GIVEN RECORDS:
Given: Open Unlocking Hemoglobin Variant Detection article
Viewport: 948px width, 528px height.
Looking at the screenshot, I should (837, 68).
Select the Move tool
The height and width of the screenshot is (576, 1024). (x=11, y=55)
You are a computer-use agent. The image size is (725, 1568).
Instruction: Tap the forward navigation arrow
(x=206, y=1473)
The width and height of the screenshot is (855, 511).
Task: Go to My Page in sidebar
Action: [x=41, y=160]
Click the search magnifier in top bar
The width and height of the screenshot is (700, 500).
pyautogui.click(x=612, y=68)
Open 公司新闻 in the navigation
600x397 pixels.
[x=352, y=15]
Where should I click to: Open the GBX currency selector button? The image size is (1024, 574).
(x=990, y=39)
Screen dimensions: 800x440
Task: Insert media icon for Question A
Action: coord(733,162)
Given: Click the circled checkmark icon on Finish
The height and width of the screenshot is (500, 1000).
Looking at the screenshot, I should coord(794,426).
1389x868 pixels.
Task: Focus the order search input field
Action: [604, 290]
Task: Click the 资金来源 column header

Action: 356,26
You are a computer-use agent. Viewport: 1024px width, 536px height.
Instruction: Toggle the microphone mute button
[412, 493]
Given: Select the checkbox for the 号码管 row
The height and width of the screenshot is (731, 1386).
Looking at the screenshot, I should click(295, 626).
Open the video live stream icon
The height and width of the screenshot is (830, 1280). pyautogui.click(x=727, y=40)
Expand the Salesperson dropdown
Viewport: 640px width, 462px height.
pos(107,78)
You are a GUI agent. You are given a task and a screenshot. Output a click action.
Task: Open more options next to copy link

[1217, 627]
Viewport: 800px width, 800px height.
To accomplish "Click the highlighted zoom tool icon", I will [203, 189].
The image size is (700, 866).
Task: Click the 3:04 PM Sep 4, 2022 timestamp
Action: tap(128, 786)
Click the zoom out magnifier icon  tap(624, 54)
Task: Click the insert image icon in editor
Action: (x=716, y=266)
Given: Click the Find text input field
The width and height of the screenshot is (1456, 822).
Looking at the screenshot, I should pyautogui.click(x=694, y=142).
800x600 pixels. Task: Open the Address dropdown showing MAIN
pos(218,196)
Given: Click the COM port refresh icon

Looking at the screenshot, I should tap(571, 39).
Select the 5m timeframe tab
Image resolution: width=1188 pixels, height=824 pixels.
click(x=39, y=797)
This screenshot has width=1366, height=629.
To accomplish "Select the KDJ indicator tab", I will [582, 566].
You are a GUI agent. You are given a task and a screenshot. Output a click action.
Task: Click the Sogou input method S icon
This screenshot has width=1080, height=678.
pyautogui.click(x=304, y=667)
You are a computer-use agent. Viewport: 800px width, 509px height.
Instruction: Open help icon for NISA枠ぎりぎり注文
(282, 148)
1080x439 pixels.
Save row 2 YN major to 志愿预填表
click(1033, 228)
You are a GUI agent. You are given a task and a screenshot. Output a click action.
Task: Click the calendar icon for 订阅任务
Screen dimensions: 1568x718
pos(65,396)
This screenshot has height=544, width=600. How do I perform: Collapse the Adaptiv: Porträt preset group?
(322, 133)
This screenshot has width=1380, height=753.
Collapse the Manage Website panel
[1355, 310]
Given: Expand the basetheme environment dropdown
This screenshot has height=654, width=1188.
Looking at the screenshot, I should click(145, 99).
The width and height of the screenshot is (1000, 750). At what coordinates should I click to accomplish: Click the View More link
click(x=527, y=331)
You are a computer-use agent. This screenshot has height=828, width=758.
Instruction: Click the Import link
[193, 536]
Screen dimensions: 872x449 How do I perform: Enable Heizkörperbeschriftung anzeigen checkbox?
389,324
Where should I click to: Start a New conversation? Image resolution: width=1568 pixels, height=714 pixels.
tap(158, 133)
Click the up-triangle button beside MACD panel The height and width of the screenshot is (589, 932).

TASK REQUIREMENTS: Retype every line of the material exactly as given.

ANSWER TO THE PROBLEM:
Given: Open Unlocking Hemoglobin Variant Detection article
Viewport: 948px width, 528px height.
Looking at the screenshot, I should (837, 68).
Select the Move tool
The height and width of the screenshot is (576, 1024). (x=11, y=55)
You are a computer-use agent. The image size is (725, 1568).
Instruction: Tap the forward navigation arrow
(x=206, y=1473)
The width and height of the screenshot is (855, 511).
Task: Go to My Page in sidebar
Action: [x=41, y=160]
Click the search magnifier in top bar
The width and height of the screenshot is (700, 500).
pyautogui.click(x=612, y=68)
Open 公司新闻 in the navigation
600x397 pixels.
[x=352, y=15]
Where should I click to: Open the GBX currency selector button? The image size is (1024, 574).
(x=990, y=39)
Screen dimensions: 800x440
Task: Insert media icon for Question A
Action: coord(733,162)
Given: Click the circled checkmark icon on Finish
The height and width of the screenshot is (500, 1000).
Looking at the screenshot, I should coord(794,426).
1389x868 pixels.
Task: Focus the order search input field
Action: [604, 290]
Task: Click the 资金来源 column header

Action: 356,26
You are a computer-use agent. Viewport: 1024px width, 536px height.
Instruction: Toggle the microphone mute button
[412, 493]
Given: Select the checkbox for the 号码管 row
The height and width of the screenshot is (731, 1386).
Looking at the screenshot, I should click(295, 626).
Open the video live stream icon
The height and width of the screenshot is (830, 1280). pyautogui.click(x=727, y=40)
Expand the Salesperson dropdown
Viewport: 640px width, 462px height.
pos(107,78)
You are a GUI agent. You are given a task and a screenshot. Output a click action.
Task: Open more options next to copy link

[1217, 627]
Viewport: 800px width, 800px height.
To accomplish "Click the highlighted zoom tool icon", I will [203, 189].
The image size is (700, 866).
Task: Click the 3:04 PM Sep 4, 2022 timestamp
Action: tap(128, 786)
Click the zoom out magnifier icon  tap(624, 54)
Task: Click the insert image icon in editor
Action: (x=716, y=266)
Given: Click the Find text input field
The width and height of the screenshot is (1456, 822).
Looking at the screenshot, I should pyautogui.click(x=694, y=142).
800x600 pixels. Task: Open the Address dropdown showing MAIN
pos(218,196)
Given: Click the COM port refresh icon

Looking at the screenshot, I should tap(571, 39).
Select the 5m timeframe tab
Image resolution: width=1188 pixels, height=824 pixels.
click(x=39, y=797)
This screenshot has width=1366, height=629.
To accomplish "Select the KDJ indicator tab", I will [582, 566].
You are a GUI agent. You are given a task and a screenshot. Output a click action.
Task: Click the Sogou input method S icon
This screenshot has width=1080, height=678.
pyautogui.click(x=304, y=667)
You are a computer-use agent. Viewport: 800px width, 509px height.
Instruction: Open help icon for NISA枠ぎりぎり注文
(282, 148)
1080x439 pixels.
Save row 2 YN major to 志愿预填表
click(1033, 228)
You are a GUI agent. You are given a task and a screenshot. Output a click action.
Task: Click the calendar icon for 订阅任务
Screen dimensions: 1568x718
pos(65,396)
This screenshot has height=544, width=600. How do I perform: Collapse the Adaptiv: Porträt preset group?
(322, 133)
This screenshot has width=1380, height=753.
Collapse the Manage Website panel
[1355, 310]
Given: Expand the basetheme environment dropdown
This screenshot has height=654, width=1188.
Looking at the screenshot, I should click(145, 99).
The width and height of the screenshot is (1000, 750). At what coordinates should I click to accomplish: Click the View More link
click(x=527, y=331)
You are a computer-use agent. This screenshot has height=828, width=758.
Instruction: Click the Import link
[193, 536]
Screen dimensions: 872x449 How do I perform: Enable Heizkörperbeschriftung anzeigen checkbox?
389,324
Where should I click to: Start a New conversation? Image resolution: width=1568 pixels, height=714 pixels.
tap(158, 133)
Click the up-triangle button beside MACD panel The height and width of the screenshot is (589, 932).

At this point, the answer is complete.